Migrants aged under 60 across all ethnic groups except those with an unknown ethnicity had a lower proportion of overdue second doses than their counterparts in England (Fig. 4). However, older migrants (aged over 60) in the Black, South Asian, Other and White ethnic groups had a higher proportion of overdue second doses. A similar pattern was seen for third dose overdue (Supplementary Fig. 10). Older Black migrants (aged over 65) were twice as likely to be missing a third dose than the Black ethnic group in the England cohort, with 32.9 (95% CI 27.4–38.7) and 15.1 (95% CI 14.3–15.6) missing a third dose, respectively.

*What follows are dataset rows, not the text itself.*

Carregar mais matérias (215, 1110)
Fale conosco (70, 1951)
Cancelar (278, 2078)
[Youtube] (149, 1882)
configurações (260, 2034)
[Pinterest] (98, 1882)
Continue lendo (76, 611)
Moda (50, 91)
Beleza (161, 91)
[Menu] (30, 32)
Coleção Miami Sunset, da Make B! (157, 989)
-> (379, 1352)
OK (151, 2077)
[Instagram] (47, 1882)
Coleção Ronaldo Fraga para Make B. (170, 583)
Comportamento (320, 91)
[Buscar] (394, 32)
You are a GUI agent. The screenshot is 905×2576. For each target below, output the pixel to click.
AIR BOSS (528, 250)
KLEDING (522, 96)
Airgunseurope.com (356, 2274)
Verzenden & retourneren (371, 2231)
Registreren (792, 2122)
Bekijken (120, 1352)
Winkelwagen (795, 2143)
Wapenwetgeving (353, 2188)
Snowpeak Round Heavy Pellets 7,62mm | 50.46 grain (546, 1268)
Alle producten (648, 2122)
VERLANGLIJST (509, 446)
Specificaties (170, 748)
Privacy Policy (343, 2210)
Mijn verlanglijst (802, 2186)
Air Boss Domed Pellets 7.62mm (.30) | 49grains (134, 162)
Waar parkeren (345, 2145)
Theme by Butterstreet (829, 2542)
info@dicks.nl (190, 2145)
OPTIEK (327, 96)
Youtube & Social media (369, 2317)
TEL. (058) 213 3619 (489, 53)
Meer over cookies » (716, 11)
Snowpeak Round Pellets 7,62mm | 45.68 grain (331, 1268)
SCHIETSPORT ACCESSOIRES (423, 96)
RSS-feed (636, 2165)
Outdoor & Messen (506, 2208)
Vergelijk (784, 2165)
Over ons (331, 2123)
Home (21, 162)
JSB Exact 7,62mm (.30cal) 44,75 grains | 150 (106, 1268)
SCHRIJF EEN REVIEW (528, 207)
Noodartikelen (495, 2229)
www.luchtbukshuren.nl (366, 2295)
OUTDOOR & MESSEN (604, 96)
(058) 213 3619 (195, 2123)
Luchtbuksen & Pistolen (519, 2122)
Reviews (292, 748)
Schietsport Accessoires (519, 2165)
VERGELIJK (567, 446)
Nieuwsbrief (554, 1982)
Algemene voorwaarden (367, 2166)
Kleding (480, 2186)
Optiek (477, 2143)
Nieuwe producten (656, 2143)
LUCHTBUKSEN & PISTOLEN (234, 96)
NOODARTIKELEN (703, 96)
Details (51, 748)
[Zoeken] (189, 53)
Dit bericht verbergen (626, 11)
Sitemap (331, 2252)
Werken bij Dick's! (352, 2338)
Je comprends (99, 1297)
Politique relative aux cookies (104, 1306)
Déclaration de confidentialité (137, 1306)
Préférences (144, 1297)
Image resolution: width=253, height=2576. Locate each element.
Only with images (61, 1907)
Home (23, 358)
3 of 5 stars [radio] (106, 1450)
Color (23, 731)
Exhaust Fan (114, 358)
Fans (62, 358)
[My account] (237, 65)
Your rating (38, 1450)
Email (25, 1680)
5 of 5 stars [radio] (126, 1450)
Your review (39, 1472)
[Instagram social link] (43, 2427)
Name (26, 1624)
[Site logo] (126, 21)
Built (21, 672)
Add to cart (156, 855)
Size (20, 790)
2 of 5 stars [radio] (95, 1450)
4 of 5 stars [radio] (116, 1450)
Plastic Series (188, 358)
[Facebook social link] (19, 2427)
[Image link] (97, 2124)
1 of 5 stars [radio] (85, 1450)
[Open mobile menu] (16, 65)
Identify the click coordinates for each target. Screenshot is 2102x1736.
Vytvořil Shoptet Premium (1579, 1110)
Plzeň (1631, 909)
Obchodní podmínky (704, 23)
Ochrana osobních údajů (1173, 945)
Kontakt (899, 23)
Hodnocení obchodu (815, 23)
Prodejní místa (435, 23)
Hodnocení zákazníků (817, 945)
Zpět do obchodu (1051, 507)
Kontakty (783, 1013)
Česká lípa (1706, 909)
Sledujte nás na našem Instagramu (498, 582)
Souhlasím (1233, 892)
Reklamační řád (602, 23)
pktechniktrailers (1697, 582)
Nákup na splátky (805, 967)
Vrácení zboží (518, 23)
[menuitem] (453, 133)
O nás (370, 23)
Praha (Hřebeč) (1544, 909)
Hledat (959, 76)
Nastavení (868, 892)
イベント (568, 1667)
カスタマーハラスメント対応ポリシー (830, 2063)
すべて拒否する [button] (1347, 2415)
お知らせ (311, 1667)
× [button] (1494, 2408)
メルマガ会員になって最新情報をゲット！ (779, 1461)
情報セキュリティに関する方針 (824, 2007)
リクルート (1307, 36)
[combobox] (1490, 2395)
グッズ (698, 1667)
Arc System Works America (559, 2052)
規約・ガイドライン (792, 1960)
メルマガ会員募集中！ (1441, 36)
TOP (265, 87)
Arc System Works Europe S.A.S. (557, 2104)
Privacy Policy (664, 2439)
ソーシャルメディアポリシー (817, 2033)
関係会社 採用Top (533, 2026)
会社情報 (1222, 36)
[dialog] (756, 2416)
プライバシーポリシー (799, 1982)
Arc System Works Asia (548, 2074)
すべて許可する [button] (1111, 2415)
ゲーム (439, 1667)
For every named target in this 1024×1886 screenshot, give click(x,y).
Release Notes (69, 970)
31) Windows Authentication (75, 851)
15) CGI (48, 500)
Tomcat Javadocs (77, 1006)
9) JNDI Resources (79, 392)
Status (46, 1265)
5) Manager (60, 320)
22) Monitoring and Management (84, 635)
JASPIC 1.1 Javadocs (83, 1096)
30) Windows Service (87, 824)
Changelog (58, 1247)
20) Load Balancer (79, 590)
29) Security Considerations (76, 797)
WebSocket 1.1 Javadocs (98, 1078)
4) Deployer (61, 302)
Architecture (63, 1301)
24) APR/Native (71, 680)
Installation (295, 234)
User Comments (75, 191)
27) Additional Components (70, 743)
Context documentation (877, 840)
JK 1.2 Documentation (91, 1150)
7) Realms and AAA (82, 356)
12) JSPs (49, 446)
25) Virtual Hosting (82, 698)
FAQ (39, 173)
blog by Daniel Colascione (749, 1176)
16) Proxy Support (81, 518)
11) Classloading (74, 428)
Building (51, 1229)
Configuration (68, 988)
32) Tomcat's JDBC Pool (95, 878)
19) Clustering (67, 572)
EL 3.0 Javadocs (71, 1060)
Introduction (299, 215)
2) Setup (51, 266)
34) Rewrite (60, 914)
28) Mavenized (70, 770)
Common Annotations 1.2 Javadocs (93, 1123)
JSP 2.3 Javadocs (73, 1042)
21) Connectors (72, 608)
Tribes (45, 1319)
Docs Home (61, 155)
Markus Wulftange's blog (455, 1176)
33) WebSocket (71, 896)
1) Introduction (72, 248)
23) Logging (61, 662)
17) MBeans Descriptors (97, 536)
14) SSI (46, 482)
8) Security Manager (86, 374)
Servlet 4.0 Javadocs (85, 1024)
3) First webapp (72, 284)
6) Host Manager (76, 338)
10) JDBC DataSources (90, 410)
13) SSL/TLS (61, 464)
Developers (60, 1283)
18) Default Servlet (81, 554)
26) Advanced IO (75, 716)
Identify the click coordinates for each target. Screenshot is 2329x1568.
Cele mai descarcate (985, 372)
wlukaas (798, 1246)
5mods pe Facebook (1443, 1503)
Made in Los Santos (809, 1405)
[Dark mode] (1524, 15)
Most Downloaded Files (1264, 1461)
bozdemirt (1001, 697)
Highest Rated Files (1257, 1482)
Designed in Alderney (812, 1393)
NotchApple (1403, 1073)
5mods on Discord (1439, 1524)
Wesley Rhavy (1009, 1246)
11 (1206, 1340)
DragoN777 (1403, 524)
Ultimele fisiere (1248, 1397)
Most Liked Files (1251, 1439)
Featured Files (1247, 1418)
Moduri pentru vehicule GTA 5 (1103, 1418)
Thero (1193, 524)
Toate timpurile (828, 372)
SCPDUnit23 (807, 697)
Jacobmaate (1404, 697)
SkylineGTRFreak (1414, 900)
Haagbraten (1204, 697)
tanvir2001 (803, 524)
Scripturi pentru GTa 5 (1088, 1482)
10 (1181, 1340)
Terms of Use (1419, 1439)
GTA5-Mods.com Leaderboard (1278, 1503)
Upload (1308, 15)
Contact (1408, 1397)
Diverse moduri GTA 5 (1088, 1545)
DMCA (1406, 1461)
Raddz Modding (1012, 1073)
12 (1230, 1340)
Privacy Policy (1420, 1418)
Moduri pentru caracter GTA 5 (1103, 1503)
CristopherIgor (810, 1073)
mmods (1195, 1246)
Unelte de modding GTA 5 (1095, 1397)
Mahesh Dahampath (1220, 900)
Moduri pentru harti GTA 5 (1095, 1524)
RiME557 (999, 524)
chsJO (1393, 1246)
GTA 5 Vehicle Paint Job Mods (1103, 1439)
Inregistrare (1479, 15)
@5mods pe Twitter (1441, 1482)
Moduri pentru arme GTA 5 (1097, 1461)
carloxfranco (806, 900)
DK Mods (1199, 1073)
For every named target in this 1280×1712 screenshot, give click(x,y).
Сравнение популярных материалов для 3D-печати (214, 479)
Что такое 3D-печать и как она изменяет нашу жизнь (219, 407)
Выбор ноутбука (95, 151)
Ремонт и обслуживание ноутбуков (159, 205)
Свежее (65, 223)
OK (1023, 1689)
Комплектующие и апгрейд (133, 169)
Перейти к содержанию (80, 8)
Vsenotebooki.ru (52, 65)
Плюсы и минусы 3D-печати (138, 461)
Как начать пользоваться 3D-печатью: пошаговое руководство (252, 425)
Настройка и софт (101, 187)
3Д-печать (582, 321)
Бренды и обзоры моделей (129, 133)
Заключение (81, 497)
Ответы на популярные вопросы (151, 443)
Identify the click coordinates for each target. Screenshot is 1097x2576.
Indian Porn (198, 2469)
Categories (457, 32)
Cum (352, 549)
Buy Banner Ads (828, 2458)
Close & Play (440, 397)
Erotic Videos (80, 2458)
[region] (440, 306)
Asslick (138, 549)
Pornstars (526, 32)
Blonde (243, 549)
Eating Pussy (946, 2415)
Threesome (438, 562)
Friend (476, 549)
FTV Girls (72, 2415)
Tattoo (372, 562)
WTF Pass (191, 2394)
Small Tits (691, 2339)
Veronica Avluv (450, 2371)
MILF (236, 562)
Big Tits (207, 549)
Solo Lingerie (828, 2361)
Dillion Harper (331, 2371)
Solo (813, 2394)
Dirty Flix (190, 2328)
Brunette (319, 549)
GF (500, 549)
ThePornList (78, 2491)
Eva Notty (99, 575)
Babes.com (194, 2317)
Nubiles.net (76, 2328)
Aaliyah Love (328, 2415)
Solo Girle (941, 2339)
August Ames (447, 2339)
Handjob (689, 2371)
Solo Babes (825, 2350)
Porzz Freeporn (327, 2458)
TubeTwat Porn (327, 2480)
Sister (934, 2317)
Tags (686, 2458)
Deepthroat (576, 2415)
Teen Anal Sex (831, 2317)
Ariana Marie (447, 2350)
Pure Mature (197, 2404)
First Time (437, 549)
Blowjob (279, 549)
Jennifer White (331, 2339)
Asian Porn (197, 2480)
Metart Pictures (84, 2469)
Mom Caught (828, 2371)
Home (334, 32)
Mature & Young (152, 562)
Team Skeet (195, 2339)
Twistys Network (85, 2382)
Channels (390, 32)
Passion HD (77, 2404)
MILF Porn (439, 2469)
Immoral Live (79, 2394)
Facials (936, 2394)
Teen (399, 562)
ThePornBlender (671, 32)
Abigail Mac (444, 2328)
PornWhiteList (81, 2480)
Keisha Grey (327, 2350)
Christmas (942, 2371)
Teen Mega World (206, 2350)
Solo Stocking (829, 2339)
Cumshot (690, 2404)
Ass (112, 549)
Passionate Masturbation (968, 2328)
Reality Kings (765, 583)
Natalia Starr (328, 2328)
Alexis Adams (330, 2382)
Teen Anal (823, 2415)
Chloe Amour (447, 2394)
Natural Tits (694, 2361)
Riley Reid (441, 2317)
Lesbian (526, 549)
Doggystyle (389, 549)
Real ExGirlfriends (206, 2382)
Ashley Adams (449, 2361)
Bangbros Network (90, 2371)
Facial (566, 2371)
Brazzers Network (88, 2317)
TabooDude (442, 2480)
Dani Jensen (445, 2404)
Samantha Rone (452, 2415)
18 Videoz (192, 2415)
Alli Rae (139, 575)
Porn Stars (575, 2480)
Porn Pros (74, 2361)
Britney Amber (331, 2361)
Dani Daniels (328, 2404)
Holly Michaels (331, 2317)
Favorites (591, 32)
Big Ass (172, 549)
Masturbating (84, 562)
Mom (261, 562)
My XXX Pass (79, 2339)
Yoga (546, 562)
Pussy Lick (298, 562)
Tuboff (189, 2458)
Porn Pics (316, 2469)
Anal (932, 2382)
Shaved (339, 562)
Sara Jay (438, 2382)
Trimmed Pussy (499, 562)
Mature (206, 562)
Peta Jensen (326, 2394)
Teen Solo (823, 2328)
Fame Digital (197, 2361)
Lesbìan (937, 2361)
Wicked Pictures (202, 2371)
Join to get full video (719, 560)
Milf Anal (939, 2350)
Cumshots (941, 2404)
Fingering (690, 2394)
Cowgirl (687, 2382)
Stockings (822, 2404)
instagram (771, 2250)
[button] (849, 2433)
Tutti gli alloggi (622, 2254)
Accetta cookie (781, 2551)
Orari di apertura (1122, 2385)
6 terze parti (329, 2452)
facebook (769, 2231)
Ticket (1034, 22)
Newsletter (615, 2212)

Fig. 4: Overdue second COVID-19 dose vaccinations by ethnicity and age.
figure 4

Proportion (%) and error bars represent 95% CI of individuals by age group with second dose overdue comparing ethnicity and England cohort as of 20 April 2022. For sample sizes, see Supplementary Table 11. SA, South Asian; Unkn, Unknown.

Discussion

We present findings on COVID-19 vaccination delays and overdue or missed doses for almost half a million non-EU migrants and resettled refugees compared with the general population in England between 8 December 2020 and 20 April 2022. Refugees and migrants with non-white ethnicity were more likely to have a delayed second or third COVID-19 dose. Refugees and older migrants were more likely to not have received a second or third dose. These data hold immediate relevance to strengthening COVID-19 vaccination for migrants and identify important variability in uptake by age, visa type, and ethnicity.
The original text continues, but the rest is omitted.